Windows 集成身份验证
作者:Mike Wasson
集成Windows 身份验证使用户使用其 Windows 凭据(使用 Kerberos 或 NTLM)登录。 客户端在授权标头中发送凭据。 Windows 身份验证最适合 Intranet 环境。 有关详细信息,请参阅 Windows 身份验证。
| 优点 | 缺点 |
|---|---|
| 内置于 IIS 中。 | 不建议用于 Internet 应用程序。 |
| 不会在请求中发送用户凭据。 | 需要在客户端中支持 Kerberos 或 NTLM。 |
| 如果客户端计算机属于域(例如 Intranet 应用程序),则用户无需输入凭据。 | 客户端必须位于 Active Directory 域中。 |
注意
如果应用程序托管在 Azure 上,并且你有一个本地 Active Directory 域,请考虑将本地 AD 与 Azure Active Directory 联合。 这样,用户就可以使用其本地凭据登录,但身份验证由 Azure AD 执行。 有关详细信息,请参阅 Azure 身份验证。
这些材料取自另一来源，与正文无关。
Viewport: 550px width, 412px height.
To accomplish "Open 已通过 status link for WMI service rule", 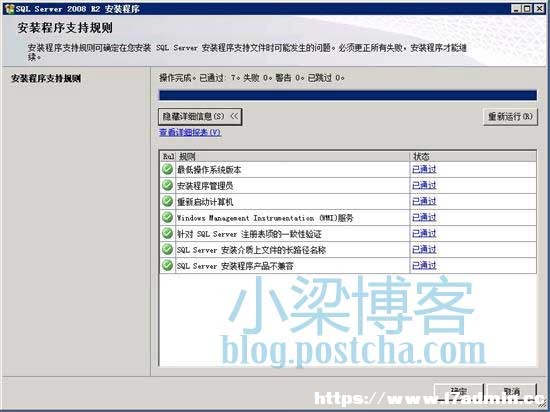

若要创建使用集成Windows 身份验证的应用程序,请在 MVC 4 项目向导中选择“Intranet 应用程序”模板。 此项目模板将以下设置放在 Web.config 文件中:
<system.web>
<authentication mode="Windows" />
</system.web>
在客户端,集成Windows 身份验证适用于支持协商身份验证方案(包括大多数主要浏览器)的任何浏览器。 对于 .NET 客户端应用程序,HttpClient 类支持Windows 身份验证:
HttpClientHandler handler = new HttpClientHandler()
{
UseDefaultCredentials = true
};
HttpClient client = new HttpClient(handler);
Windows 身份验证容易受到跨站点请求伪造(CSRF)攻击。 请参阅 防止跨站点请求伪造(CSRF)攻击。